- [Records to process]
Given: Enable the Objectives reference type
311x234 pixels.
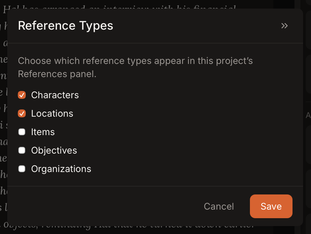Looking at the screenshot, I should pyautogui.click(x=22, y=150).
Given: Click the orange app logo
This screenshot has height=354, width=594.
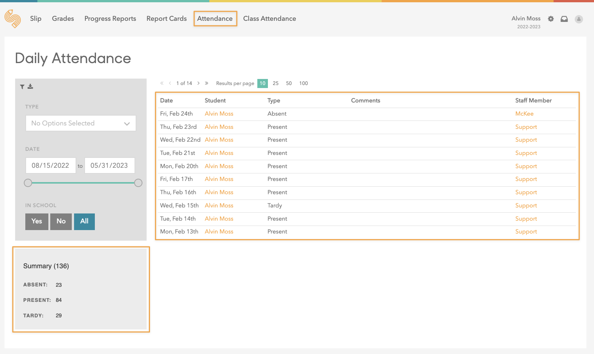Looking at the screenshot, I should click(x=13, y=19).
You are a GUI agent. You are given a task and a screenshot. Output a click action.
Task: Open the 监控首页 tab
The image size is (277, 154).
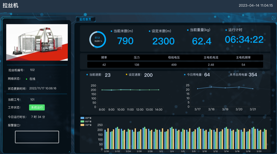pos(85,19)
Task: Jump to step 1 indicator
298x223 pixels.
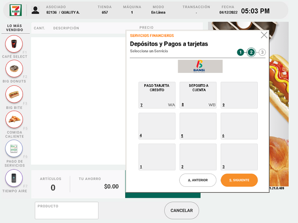Action: [x=241, y=52]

- [Brief]
Restrict the output to the lines from the one with "The image size is (277, 154)." through the last line of the material above. Print them exactly, leaving out every picture.

- [Problem solution]
The image size is (277, 154).
pos(85,19)
Task: Jump to step 1 indicator
298x223 pixels.
Action: [x=241, y=52]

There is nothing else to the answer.